Noam Chomsky speaks at a Ministry of Culture event in Buenos Aires, Argentina, March 12, 2015 PHOTO/Ministerio de Cultura de la Nación Argentina

This is part two of a wide-ranging interview with world-renowned public intellectuals Noam Chomsky and Robert Pollin. Read part one here. The next installment will appear on October 31.

C.J. Polychroniou: Noam, racism, inequality, mass incarceration and gun violence are pathologies that run deep inside American society. How would a progressive government begin to address these problems if it found itself in a position of power in, say, the next decade or so?

Noam Chomsky: Very serious problems, no doubt. In order to address them effectively, it’s first necessary to understand them; not a simple matter. Let’s take the four pathologies in turn.

Racism certainly runs deep. There is no need to elaborate. It’s right before our eyes in innumerable ways, some with considerable historical resonance. Current anti-immigrant hysteria can hardly fail to recall the racist immigration laws that at first barred [Asians] and were extended in the 1920s to Italians and Jews (under a different guise) — incidentally, helping to send many Jews to gas chambers, and after the war, keeping miserable survivors of the Holocaust from US shores.

Of course, the most extreme case for the past 400 years is the bitter history of African Americans. Current circumstances are shameful enough, commonly held doctrines scarcely less so. The hatred of Obama and anything he touched surely reflects deep-rooted racism. Comparative studies by George Frederickson show that doctrines of white supremacy in the US have been even more rampant than in Apartheid South Africa.

The Nazis, when seeking precedents for the Nuremberg laws, turned to the United States, taking its anti-miscegenation laws as a model, though not entirely: [Certain] US laws were too harsh for the Nazis because of the “one drop of blood” doctrine. It was not until 1967, under the impact of the civil rights movement, that these abominations were struck down by the Supreme Court.

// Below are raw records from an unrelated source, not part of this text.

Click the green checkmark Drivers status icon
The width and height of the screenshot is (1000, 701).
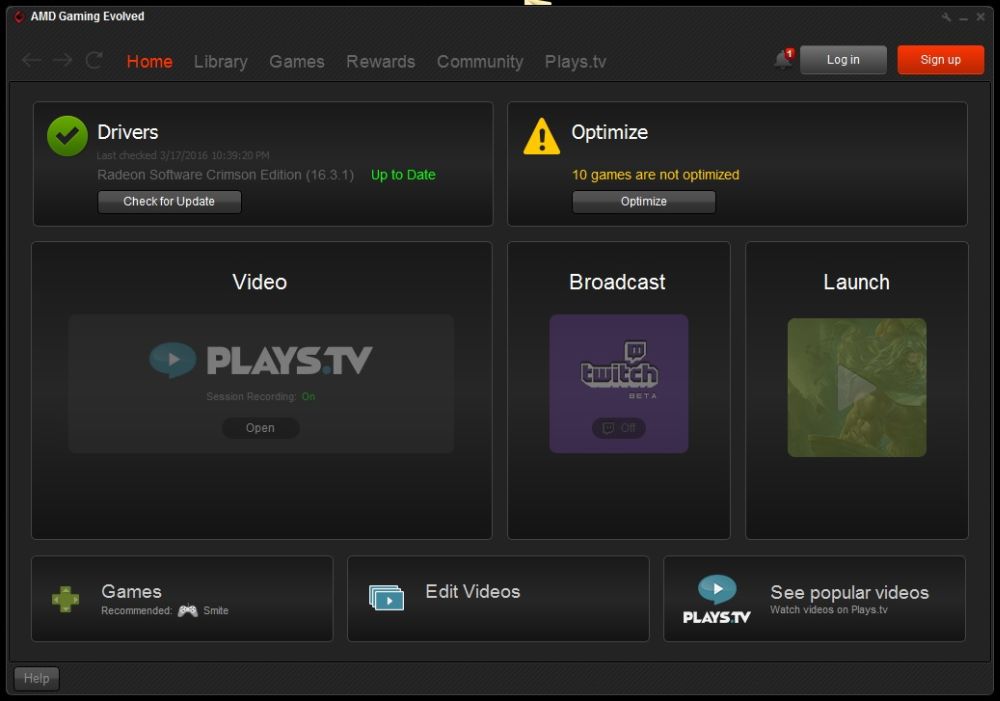[x=66, y=136]
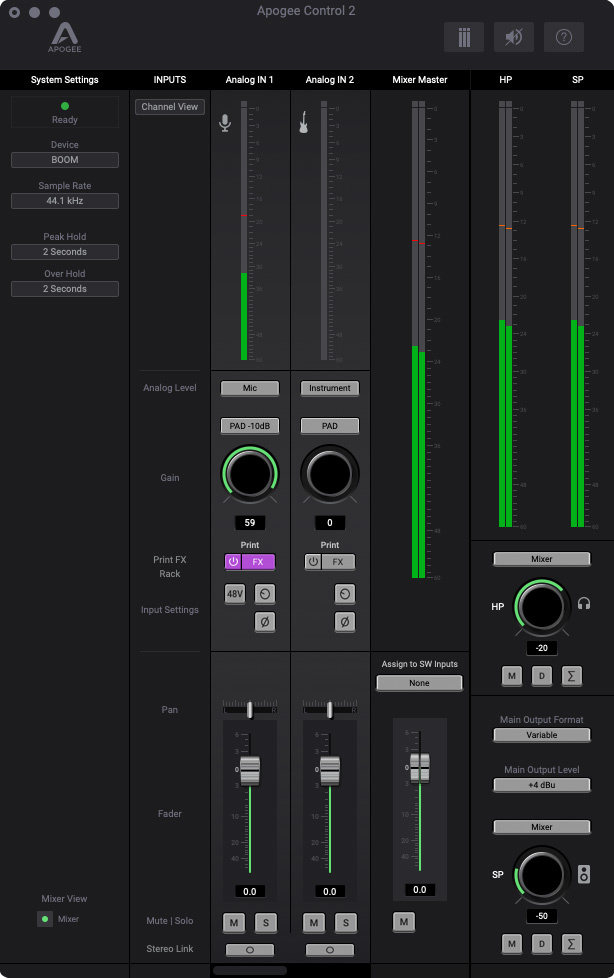Toggle Print FX power on Analog IN 2
This screenshot has height=978, width=614.
click(313, 562)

And it goes far back, taking many strange forms, including the weird Anglo-Saxon cult that has been prominent for centuries. Benjamin Franklin, the great American figure of the Enlightenment, pondered whether Germans and Swedes should be barred from the country because they are “too swarthy.” Adopting familiar understanding, he observed that “the Saxons only [are] excepted” from this racial “defect” — and by some mysterious process, those who make it to the United States may become Anglo-Saxons, like those already accepted within the canon.

The national poet Walt Whitman, honored for his democratic spirit, justified the conquest of half of Mexico by asking, “What has miserable, inefficient Mexico … to do with the great mission of peopling the New World with a noble race? Be it ours, to achieve that mission!” — a mission accomplished by the most “wicked war” in history, in the judgment of General-President U.S. Grant, who later regretted his service in it as a junior officer.

Coming to recent years, Henry Stimson, one of the most distinguished members of the FDR-Truman cabinets (and one of the few to oppose atomic bombing) “consistently maintained that Anglo-Saxons were superior to the ‘lesser breeds’,” historian Sean Langdon Malloy observes in his book, Atomic Tragedy: Henry L. Stimson and the Decision to Use the Bomb — and again reflecting not-uncommon views, asked to have one of his aides reassigned “on the slight possibility that he might be a Hebrew,” in his own words.

The other three maladies that you mention are also striking features of US society — in some ways, even distinguishing features. But unlike racism, in all three cases, it is partially a contemporary phenomenon.